§ **Task requirements**
Your answer must match the records word for word and contain no pictures.

Dataset items
==================================================

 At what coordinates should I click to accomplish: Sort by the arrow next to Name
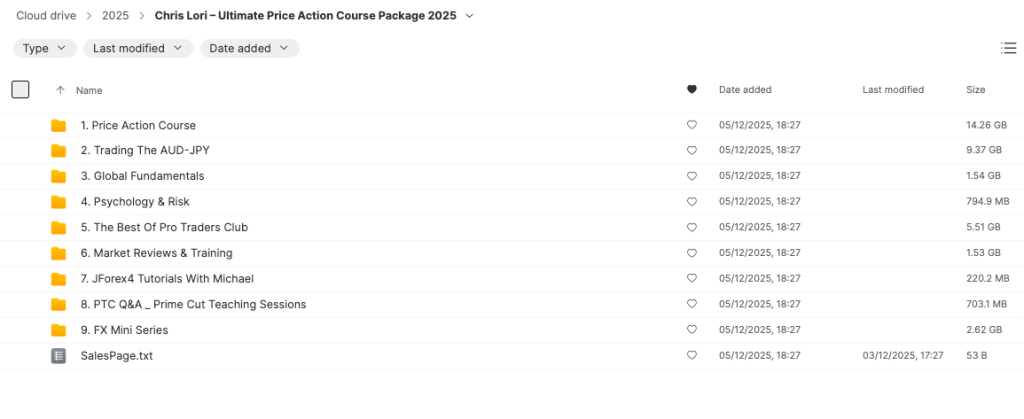click(x=60, y=90)
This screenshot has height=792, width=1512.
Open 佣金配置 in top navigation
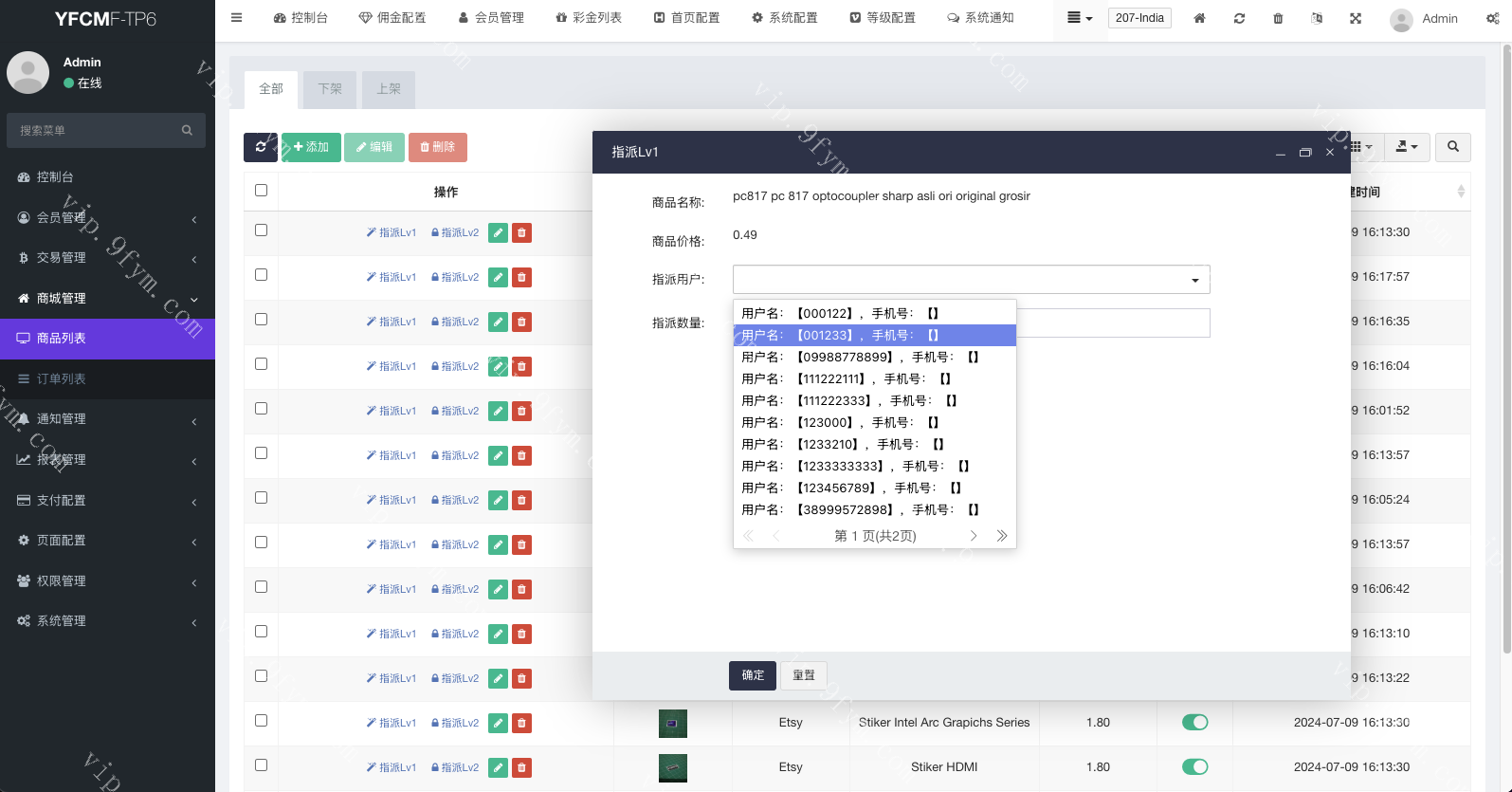392,18
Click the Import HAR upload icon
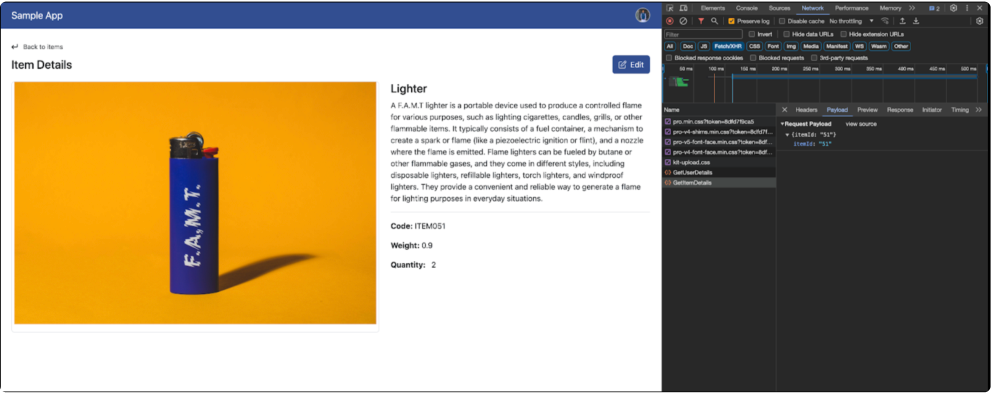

==================================================

§ **Solution for this problem**
 At what coordinates should I click to accomplish: Sort by the arrow next to Name
click(x=60, y=90)
This screenshot has height=792, width=1512.
Open 佣金配置 in top navigation
392,18
Click the Import HAR upload icon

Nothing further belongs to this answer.